Deadline for manuscript submissions: closed (30 November 2023) | Viewed by 11572
Special Issue Editors
Interests: minimum divergence estimators: robustness and efficiency; robust test procedures based on minimum divergence estimators; robust test procedures in composite likelihood, empirical likelihood, change point, and time series
Special Issues, Collections and Topics in MDPI journals
Interests: decision making; fuzzy measures; convex polytopes; mathematical aspects of subfamilies of fuzzy measures; divergence measures in statistical inference
Special Issue Information
Dear Colleagues,
In the last 30 years, the use of suitable tools of statistical information theory (divergence measures and entropies) in inferential procedures has become a very popular technique, not only in the field of statistics, but also in other areas, such as machine learning (ML), pattern recognition, and so on. Distance metrics learning (DML) plays an important role in ML to better understand and analyze the structure of the data. The reason is that distances show if some groups of data are close together or are quite separated. Therefore, DML provides a strong foundation for several machine learning algorithms, like k-nearest neighbors for supervised learning and k-means clustering for unsupervised learning. Hence, DML has received great attention from many researchers in recent years. Different distance metrics are chosen depending on the type of the data and the problem considered. Although some typical and simple distances, e.g., the Euclidean distance, can be considered to measure the similarities among a group of data, they cannot usually catch the statistical irregularities appearing in the data (as data contamination or outliers). Hence, the performance of these measures is rather poor even when the specified model assumptions are slightly violated (due to noises present in the data). This has led to consider entropies and divergence measures as an alternative way to measure distances between data sets, as these measures consider the underlying data distribution. Consequently, the Kullback–Leibler divergence measure, the family of Phi-divergencies measures (including the Cressie–Read family), the Bregman divergence measures (including the density power divergence family) and other divergence measures, as well as different entropies, have led to alternative procedures for treating the classical problems considered in ML.

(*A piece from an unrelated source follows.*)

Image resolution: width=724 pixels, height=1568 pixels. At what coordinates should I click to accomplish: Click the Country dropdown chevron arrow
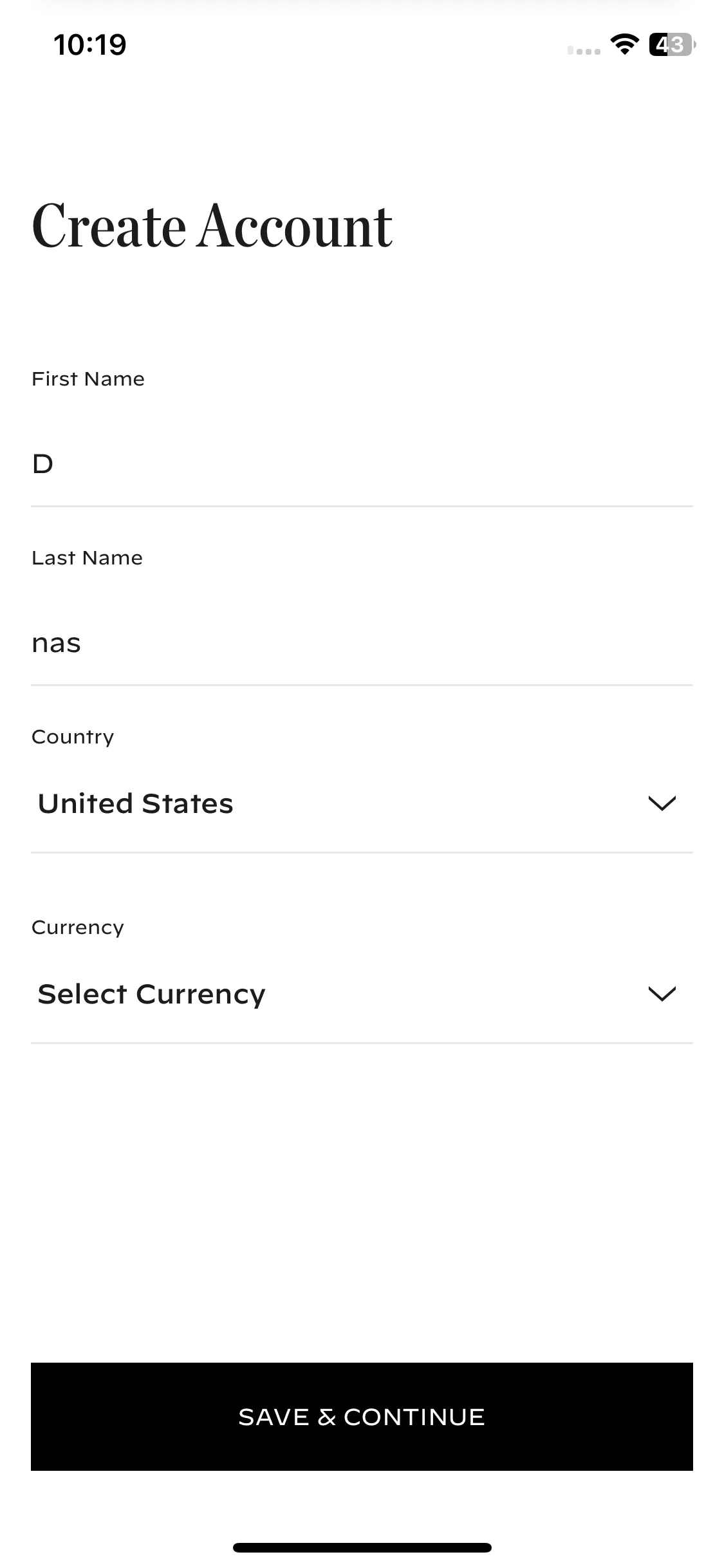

The scope of the contributions to this Special Issue is to present new and original research papers based on different families of entropy and divergence measures for solving, from a theoretical or applied point of view, different problems considered in ML, paying special attention to robustness. Problems to be considered include (but are not limited to):
- Dimensional reduction: Informational Correlation Analysis (ICA), Canonical Correlation Analysis, Principal Components, ICA procedures for solving blind source separation, and so on.
- Clustering.
- Classification.
- Density-Ratio Estimation.
- Non-negative Matrix Factorization.
- Singular value decomposition: robust SVD, Active Learning, and so on.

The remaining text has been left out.